Jake was a very handsome guy and sounds like a super dog to grow up with. I agree with you, only Goldens for me. I'm glad you have Charlie who is another handsome boy.


----------



## CAROLINA MOM (May 12, 2009)

Jake was a beautiful boy, I'm sorry for your loss. 
I completely understand why you will always have a Golden. 

I'm currently on my third Golden. My first boy lived to be 15.5, my girl lived to be 11, I lost both of them to cancer. After my Vet let my girl go, she told me I should consider another breed, but I told her I loved Goldens because they are such Great dogs and I would always have a Golden. I do like other breeds, but Goldens are my favorite.


----------



## katiekate81 (Apr 12, 2019)

I have always felt the same way! While
I grew up around Golden’s, the first Guy I adopted when I moved out of my parents name was Duke. He was the most handsome red color you’d ever seen, and he went through it all with me. Moving, relationships, getting married, having our first kid. He was my rock, and eventually cancer got him, as it does so many of this fantastic breed.

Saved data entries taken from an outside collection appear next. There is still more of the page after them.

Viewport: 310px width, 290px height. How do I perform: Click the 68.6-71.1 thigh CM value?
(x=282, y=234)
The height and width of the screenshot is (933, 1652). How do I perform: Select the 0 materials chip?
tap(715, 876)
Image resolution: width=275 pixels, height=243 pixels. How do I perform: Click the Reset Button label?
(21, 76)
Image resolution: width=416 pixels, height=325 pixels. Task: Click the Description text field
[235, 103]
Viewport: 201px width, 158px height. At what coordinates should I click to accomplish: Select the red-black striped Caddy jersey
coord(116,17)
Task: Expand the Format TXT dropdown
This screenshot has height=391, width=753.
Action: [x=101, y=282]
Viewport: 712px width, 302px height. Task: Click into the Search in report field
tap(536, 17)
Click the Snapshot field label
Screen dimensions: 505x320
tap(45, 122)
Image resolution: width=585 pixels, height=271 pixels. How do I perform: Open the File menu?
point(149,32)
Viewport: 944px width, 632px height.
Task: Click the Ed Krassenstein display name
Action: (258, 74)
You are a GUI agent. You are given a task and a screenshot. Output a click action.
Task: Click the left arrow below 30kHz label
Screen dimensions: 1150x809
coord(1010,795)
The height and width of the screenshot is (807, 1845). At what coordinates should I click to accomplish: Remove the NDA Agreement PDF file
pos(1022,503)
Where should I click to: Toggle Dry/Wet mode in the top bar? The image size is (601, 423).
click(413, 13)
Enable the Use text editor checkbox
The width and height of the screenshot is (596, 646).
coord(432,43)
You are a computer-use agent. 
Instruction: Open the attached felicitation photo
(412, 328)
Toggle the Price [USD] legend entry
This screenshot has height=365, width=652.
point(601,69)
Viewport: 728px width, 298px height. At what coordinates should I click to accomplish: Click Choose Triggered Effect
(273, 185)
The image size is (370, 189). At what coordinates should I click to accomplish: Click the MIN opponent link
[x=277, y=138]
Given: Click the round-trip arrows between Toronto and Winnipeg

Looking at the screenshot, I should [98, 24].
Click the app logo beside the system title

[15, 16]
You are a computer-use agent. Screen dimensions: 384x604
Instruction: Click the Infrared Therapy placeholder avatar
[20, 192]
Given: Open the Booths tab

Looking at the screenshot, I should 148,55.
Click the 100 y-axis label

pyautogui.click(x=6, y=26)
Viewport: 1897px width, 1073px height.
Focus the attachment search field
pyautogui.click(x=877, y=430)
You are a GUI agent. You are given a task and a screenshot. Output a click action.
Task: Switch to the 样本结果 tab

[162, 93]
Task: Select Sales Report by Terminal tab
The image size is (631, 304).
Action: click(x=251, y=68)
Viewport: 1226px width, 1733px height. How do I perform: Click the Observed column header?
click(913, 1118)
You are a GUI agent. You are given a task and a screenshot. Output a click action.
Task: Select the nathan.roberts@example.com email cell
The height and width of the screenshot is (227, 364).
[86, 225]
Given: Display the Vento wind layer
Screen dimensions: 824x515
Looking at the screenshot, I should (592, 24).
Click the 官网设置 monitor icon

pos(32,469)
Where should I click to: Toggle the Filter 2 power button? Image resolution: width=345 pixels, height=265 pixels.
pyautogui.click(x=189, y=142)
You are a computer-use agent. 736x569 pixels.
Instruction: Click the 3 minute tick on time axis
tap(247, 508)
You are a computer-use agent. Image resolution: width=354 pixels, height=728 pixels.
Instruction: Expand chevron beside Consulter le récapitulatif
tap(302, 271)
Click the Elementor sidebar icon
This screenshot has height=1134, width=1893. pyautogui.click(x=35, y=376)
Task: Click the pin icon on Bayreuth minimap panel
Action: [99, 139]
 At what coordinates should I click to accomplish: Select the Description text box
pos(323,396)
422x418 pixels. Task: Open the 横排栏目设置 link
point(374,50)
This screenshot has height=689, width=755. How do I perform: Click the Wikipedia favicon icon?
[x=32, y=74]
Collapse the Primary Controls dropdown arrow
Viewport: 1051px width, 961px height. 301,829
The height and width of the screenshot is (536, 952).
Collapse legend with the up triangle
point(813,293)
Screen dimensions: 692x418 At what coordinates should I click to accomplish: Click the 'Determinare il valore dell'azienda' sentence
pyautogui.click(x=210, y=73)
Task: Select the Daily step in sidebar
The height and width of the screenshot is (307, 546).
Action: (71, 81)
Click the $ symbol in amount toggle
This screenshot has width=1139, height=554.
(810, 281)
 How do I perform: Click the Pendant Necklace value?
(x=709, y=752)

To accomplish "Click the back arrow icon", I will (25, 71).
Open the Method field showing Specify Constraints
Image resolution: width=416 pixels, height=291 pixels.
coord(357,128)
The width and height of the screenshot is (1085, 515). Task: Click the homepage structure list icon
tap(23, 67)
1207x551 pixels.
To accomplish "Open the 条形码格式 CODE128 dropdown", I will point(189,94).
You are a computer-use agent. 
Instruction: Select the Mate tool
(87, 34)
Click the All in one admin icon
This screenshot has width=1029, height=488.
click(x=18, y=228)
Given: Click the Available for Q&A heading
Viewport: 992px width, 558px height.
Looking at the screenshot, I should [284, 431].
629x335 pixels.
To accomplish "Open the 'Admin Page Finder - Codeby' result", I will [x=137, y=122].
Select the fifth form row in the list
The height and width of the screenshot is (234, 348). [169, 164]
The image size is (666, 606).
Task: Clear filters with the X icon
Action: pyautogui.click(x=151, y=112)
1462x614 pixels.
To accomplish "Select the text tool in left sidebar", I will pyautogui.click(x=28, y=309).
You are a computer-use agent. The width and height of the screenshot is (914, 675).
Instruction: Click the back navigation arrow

But because of Duke i will never get another breed of dog. The way Goldens ‘get you’ is just above and beyond. 

We currently have three kids, and three Golden’s (9, 4 and 4 months), and everyone thinks I’m nuts having three plus three kids, but I just love them, and I’m teaching my kids to love them as much as I do (already converted the husband obviously!) Pictures attached of both Duke and my current 3.


----------